Ses collaborateurs développent d’autres approches. En étudiant le comportement des chimpanzés, Köhler montre qu’ils trouvent la solution d’un problème de façon soudaine après s’être arrêtés pour réfléchir. Il suppose qu’ils réorganisent les éléments du problème en les liant de manière nouvelle, ce qui équivaut à un changement de gestalt ou, dirions-nous aujourd’hui, à un changement de paradigme. Composition à la place de l’association, capacité productive et non reproductive de la pensée, apprentissage actif et non passif, conception qui se situe à l’opposé du comportementalisme, où l’animal apprend par conditionnement (dressage humain ou pression de l’environnement) et par accumulation d’erreurs et de réussites, en tâtonnant à l’aveugle. On retrouve ici l’opposition classique entre les traditions rationaliste et empiriste : apprend-on par répétition de l’expérience d’où nous inférons des principes ou par les formes de l’esprit appliquées à l’expérience et qui sont par nature accordées à elle ?
Lewin décrit quant à lui la personnalité et la société comme des gestalts, des formes de plus en plus complexes et fragiles à mesure qu’elles se développent, comme si une forme originelle, unique et solide se différenciait peu à peu en gestalts plus petites, comprises dans une nouvelle gestalt plus grande ; et la plus grande risque de se défaire comme les plus petites d’entrer en conflit. Leur cohésion dépend de l’équilibre de leurs forces respectives, entre attraction et répulsion. Ainsi, Lewin décrit la psyché individuelle ou collective en termes mathématiques avec la topologie ou en termes physiques avec la théorie des champs.

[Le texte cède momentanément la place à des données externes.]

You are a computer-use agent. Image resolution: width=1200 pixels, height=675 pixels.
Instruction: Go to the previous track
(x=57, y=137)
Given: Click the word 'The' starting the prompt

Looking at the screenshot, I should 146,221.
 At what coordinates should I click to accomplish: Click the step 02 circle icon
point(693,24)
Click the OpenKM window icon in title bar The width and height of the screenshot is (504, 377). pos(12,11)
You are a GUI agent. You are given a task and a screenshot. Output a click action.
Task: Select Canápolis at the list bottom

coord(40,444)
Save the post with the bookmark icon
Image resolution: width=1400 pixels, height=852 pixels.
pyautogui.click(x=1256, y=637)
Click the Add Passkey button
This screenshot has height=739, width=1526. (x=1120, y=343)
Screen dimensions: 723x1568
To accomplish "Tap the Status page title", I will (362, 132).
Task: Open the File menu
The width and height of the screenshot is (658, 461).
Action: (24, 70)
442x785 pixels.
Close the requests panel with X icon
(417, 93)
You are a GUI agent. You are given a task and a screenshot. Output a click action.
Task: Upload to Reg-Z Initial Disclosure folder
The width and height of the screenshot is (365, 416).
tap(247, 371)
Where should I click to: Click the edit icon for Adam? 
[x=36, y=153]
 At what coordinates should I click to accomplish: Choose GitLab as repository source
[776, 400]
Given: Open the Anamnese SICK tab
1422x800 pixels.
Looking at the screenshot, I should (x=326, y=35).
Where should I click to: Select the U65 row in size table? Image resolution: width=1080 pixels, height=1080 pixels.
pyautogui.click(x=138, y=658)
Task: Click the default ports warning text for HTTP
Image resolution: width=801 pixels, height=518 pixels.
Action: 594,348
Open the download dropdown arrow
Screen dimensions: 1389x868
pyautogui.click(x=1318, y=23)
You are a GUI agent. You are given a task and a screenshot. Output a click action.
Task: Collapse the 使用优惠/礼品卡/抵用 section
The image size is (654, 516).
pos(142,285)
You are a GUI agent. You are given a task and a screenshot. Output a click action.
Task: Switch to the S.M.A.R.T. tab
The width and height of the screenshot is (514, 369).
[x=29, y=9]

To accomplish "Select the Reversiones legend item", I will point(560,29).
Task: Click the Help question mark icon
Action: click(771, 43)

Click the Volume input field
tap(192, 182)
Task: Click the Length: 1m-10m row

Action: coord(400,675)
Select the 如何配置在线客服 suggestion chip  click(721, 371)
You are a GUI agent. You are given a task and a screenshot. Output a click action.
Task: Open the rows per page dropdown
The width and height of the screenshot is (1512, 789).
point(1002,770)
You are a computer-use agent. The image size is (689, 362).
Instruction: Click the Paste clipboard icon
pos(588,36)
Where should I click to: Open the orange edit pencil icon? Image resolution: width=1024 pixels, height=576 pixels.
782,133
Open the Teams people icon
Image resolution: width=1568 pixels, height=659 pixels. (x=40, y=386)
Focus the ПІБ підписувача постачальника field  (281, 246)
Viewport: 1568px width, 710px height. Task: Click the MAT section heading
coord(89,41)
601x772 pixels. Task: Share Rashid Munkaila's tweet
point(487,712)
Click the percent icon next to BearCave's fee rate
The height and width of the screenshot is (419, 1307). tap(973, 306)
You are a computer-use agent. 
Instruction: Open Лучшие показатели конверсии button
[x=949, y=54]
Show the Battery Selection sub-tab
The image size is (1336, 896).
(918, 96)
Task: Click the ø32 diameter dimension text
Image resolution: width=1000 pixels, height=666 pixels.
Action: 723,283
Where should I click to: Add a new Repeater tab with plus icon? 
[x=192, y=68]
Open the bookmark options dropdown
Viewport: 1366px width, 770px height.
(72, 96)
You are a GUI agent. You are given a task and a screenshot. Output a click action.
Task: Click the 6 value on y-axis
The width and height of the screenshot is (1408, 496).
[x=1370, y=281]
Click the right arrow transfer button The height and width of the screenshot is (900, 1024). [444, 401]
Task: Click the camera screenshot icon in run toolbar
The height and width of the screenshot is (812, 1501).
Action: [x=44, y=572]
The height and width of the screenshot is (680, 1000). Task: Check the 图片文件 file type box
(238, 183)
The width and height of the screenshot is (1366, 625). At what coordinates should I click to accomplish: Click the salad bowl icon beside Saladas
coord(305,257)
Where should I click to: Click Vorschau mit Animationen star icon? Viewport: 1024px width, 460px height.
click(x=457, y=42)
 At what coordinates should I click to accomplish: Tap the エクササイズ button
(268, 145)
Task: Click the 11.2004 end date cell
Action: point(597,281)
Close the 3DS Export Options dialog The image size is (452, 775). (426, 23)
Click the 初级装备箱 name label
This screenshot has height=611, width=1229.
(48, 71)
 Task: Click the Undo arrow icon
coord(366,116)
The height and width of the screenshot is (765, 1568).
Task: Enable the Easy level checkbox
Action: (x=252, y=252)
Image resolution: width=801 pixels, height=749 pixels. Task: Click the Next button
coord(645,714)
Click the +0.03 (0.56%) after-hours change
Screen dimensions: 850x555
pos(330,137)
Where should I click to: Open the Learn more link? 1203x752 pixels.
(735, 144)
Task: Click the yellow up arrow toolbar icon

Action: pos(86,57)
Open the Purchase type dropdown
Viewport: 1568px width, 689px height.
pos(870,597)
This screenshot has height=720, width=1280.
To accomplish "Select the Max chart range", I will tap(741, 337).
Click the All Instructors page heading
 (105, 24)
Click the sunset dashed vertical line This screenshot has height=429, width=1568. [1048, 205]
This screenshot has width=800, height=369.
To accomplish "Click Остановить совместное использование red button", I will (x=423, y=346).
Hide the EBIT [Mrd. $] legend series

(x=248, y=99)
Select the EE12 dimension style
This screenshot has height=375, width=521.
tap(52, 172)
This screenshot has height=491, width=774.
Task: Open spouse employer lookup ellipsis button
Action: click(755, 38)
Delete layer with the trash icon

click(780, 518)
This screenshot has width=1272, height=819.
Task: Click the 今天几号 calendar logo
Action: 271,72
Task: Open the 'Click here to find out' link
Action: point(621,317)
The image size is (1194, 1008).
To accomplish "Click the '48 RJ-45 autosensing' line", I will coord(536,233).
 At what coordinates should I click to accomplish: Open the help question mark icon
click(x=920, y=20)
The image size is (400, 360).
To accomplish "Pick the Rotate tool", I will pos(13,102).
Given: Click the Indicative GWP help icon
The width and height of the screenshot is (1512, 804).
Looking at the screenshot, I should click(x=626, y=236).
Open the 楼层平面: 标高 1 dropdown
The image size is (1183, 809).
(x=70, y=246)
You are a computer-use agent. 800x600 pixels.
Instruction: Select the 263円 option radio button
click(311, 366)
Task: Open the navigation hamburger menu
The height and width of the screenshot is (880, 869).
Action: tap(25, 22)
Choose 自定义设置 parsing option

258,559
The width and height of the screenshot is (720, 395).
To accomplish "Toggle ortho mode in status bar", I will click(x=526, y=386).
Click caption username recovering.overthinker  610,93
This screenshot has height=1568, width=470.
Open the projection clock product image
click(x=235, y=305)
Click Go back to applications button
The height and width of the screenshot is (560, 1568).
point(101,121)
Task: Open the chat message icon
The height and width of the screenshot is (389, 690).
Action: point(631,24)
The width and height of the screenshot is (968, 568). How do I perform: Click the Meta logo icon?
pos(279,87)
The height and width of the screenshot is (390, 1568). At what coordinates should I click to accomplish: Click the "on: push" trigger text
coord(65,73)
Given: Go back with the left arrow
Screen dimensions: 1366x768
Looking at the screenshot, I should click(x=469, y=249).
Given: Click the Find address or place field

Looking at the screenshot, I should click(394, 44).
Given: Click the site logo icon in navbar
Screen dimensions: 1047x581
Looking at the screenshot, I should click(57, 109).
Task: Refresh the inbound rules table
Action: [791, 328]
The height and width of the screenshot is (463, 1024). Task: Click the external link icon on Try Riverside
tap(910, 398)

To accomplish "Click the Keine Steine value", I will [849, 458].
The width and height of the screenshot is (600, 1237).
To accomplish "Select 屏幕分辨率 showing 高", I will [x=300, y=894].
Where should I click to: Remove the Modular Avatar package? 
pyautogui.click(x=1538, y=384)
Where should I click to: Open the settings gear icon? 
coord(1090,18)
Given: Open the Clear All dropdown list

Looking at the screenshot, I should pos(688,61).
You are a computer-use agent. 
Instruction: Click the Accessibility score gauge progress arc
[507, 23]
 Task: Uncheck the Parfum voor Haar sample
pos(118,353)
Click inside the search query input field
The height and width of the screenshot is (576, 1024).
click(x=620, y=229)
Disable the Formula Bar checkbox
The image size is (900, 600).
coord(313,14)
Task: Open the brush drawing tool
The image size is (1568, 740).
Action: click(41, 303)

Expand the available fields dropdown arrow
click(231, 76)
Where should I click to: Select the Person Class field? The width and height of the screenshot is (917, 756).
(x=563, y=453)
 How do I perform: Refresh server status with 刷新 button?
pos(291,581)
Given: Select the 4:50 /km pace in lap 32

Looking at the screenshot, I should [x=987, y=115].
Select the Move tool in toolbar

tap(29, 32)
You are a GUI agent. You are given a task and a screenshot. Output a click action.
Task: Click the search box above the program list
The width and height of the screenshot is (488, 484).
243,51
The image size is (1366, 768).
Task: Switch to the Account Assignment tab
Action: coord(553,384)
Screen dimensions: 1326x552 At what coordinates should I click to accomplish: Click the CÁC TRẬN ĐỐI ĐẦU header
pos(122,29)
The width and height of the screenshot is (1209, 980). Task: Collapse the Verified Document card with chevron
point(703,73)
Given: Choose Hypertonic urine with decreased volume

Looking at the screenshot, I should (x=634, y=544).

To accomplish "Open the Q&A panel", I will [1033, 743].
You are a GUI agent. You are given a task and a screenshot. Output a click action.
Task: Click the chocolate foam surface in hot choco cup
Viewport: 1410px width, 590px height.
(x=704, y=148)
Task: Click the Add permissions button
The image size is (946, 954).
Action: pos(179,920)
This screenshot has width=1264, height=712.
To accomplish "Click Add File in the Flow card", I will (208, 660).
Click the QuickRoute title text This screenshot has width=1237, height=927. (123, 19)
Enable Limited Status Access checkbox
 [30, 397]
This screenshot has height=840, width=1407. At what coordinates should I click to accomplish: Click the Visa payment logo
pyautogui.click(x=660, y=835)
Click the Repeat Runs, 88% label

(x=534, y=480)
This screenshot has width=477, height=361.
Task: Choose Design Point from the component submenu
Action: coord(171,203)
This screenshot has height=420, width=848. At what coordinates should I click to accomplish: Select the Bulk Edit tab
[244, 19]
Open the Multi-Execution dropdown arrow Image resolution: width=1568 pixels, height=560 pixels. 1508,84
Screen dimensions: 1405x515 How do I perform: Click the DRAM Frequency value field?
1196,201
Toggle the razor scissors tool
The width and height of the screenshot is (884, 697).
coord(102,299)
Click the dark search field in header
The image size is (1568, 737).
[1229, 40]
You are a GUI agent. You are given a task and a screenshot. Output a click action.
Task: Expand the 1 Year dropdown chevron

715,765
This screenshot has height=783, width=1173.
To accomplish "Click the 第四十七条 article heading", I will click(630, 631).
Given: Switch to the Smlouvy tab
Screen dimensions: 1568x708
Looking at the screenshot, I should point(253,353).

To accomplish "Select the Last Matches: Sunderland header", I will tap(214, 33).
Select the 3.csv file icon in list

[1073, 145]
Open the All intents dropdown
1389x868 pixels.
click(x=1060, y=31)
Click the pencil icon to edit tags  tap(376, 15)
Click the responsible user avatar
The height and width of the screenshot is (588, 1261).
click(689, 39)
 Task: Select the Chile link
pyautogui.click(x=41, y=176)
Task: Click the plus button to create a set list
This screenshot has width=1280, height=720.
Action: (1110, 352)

Contraints à fuir l’Allemagne avec la montée du nazisme, les chercheurs de cette école se réfugient aux États-Unis, où règne le comportementalisme. Les Américains critiquent leur goût pour la métaphysique, leur théorisation obscure, leur spéculation invérifiable, mais ils s’intéressent à leur description des processus psychiques, des lois de la perception visuelle à la résolution des problèmes. Par leur intermédiaire, l’esprit redevient le sujet de la psychologie ; et le cognitivisme se profile.